Records from a data source
* * *

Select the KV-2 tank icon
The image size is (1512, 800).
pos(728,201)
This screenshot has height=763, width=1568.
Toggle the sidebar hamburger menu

* * *

| Brief |
Go back to the data above and please quote exactly, and only, the lines from the line with "This screenshot has height=763, width=1568." through its last line.

| Finished task |
This screenshot has height=763, width=1568.
Toggle the sidebar hamburger menu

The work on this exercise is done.